=== RECORDS FOR THIS EXERCISE ===

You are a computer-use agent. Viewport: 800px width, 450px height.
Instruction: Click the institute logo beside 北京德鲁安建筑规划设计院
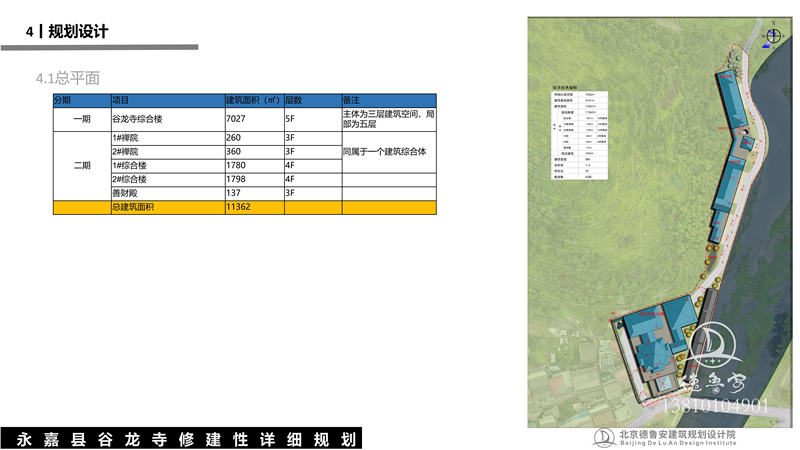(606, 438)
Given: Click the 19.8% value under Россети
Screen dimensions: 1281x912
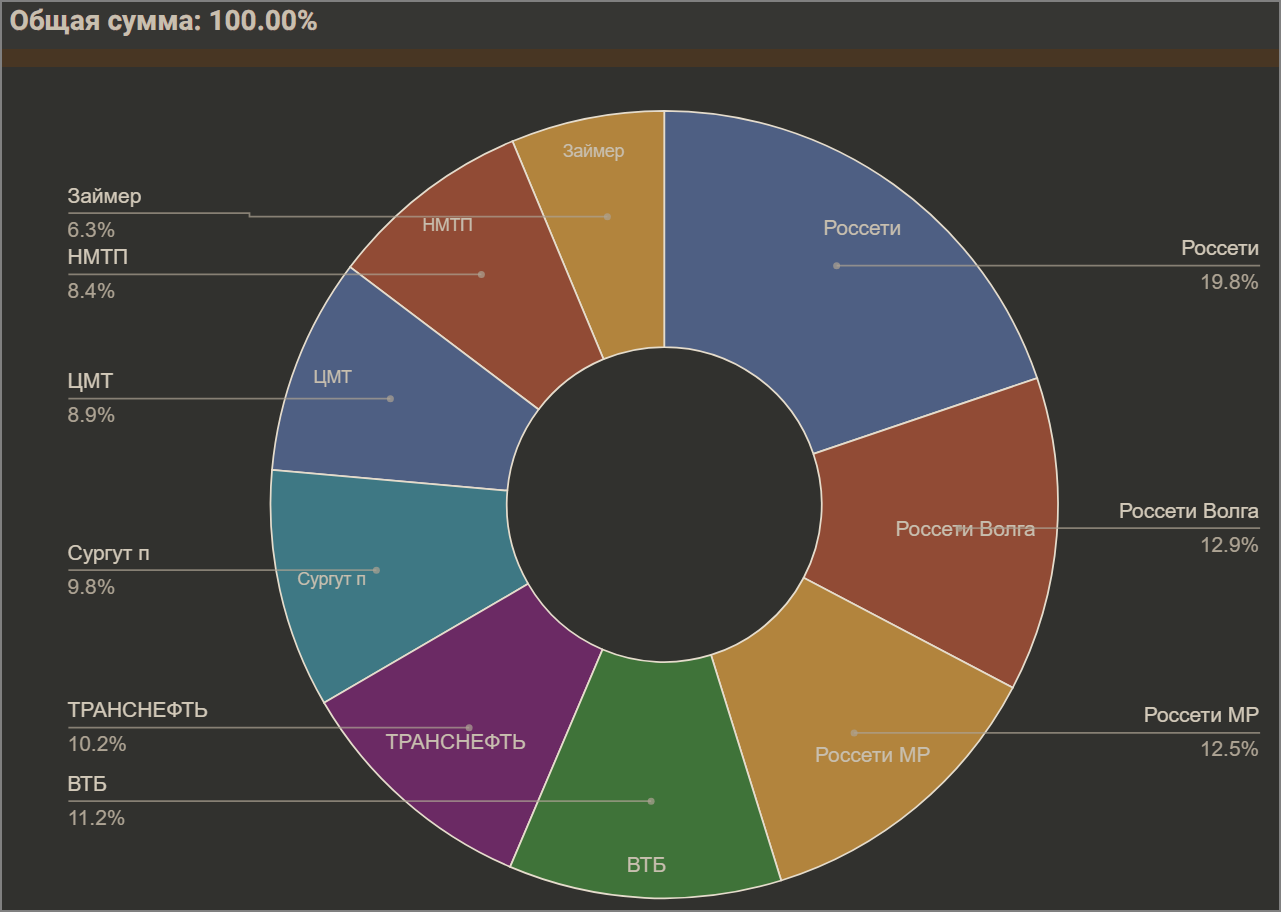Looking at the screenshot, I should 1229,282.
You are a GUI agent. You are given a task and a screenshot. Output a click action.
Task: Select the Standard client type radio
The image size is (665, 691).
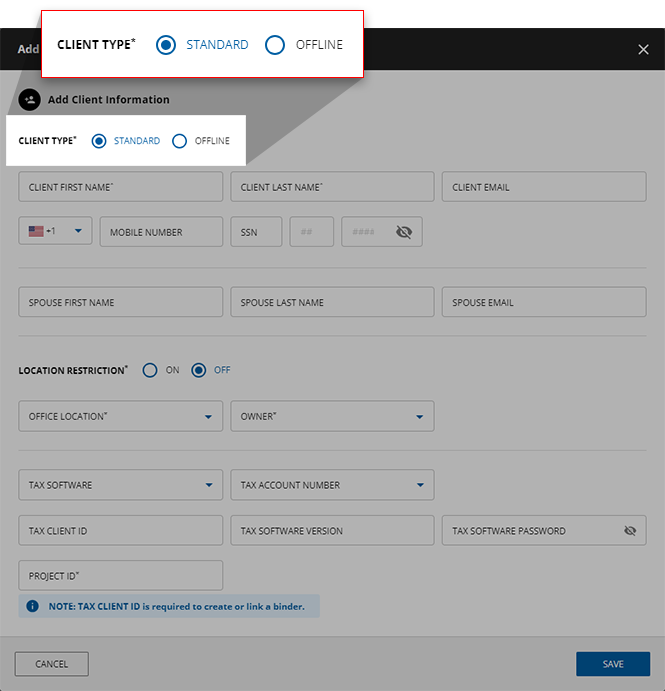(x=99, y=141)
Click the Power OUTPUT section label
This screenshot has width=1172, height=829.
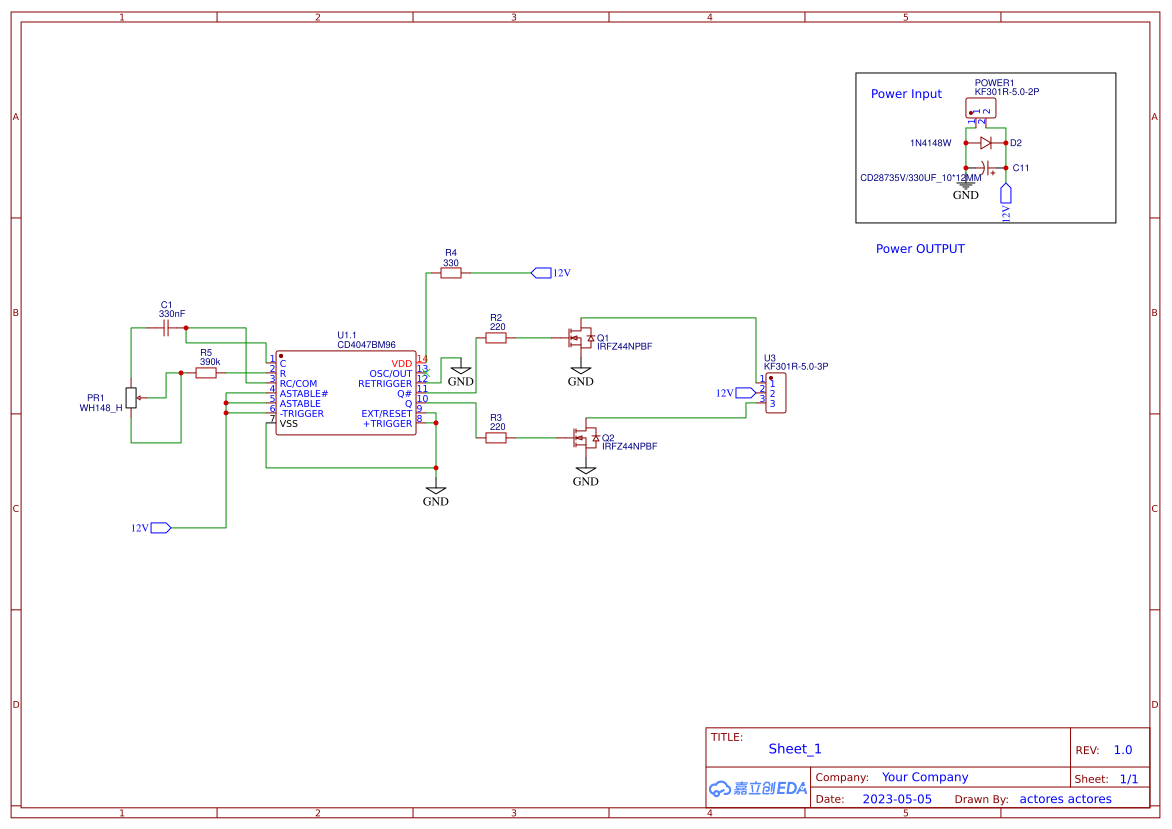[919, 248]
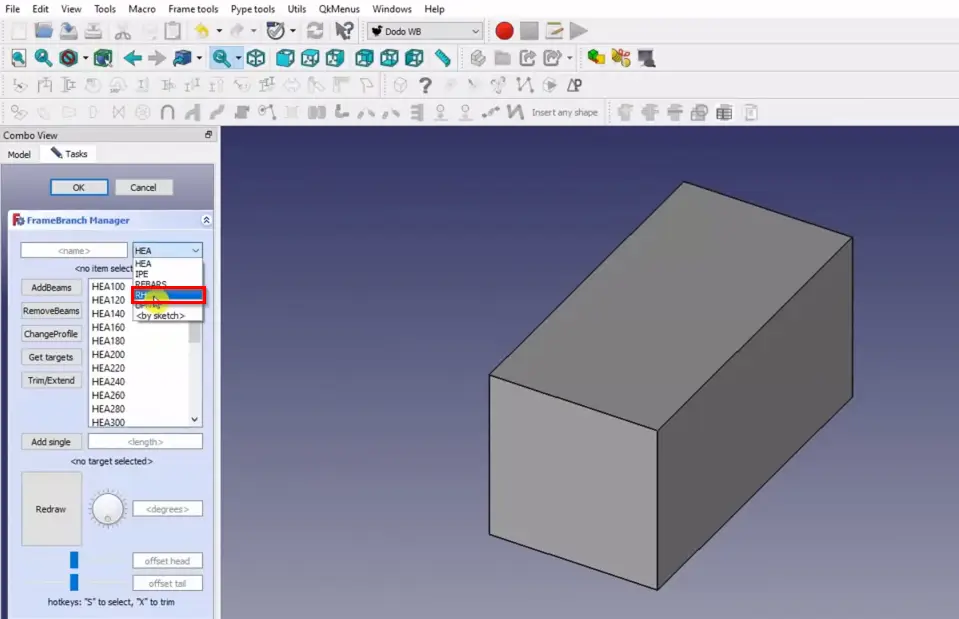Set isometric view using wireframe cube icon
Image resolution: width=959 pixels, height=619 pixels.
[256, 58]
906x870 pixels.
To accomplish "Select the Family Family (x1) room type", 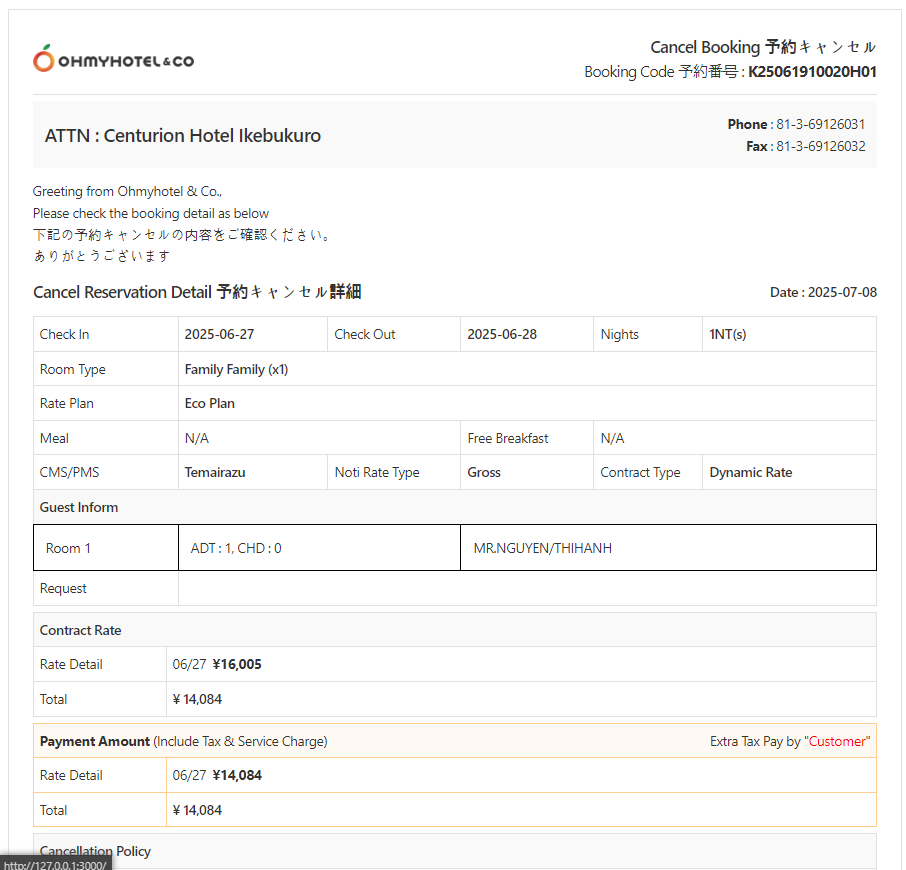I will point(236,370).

===

● PROBLEM TO SOLVE:
Which lines of the data contain the string "agent"? Copy each one.

● ANSWER SECTION:
You are a computer-use agent. Viewport: 800px width, 450px height.
You are a GUI agent. You are given a task and a screenshot. Output a click action.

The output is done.